What you should do:
Copy out only the span from the line with "Follow the Dropbox" to the end of the data, both ends kept, word for word.

= Beginning of Section =

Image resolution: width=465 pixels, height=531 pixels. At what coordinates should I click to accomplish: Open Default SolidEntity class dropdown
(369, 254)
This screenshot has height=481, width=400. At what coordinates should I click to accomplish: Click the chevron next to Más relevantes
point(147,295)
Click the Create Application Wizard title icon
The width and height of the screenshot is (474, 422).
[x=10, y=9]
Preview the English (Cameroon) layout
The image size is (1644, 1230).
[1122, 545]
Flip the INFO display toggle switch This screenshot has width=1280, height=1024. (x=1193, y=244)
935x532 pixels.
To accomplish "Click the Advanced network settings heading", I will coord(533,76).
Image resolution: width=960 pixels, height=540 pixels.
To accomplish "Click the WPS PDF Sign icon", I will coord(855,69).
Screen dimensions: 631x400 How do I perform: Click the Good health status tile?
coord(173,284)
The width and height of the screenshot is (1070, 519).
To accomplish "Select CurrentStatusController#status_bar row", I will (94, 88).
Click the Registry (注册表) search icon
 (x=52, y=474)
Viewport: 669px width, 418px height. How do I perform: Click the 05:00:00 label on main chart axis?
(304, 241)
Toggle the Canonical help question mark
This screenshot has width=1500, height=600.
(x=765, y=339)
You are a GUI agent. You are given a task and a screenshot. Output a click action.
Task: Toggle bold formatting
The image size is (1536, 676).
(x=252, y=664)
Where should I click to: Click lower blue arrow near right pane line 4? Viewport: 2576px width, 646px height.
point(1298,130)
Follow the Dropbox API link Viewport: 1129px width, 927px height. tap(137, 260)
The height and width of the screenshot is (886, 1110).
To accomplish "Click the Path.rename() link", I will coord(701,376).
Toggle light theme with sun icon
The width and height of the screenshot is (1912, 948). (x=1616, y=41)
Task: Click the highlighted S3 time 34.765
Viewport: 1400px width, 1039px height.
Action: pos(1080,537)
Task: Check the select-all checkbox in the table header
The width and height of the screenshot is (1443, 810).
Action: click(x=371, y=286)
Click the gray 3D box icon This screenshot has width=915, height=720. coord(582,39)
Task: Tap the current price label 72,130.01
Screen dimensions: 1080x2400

= End of Section =

Solution to the problem:
Follow the Dropbox API link Viewport: 1129px width, 927px height. tap(137, 260)
The height and width of the screenshot is (886, 1110).
To accomplish "Click the Path.rename() link", I will coord(701,376).
Toggle light theme with sun icon
The width and height of the screenshot is (1912, 948). (x=1616, y=41)
Task: Click the highlighted S3 time 34.765
Viewport: 1400px width, 1039px height.
Action: pos(1080,537)
Task: Check the select-all checkbox in the table header
The width and height of the screenshot is (1443, 810).
Action: click(x=371, y=286)
Click the gray 3D box icon This screenshot has width=915, height=720. coord(582,39)
Task: Tap the current price label 72,130.01
Screen dimensions: 1080x2400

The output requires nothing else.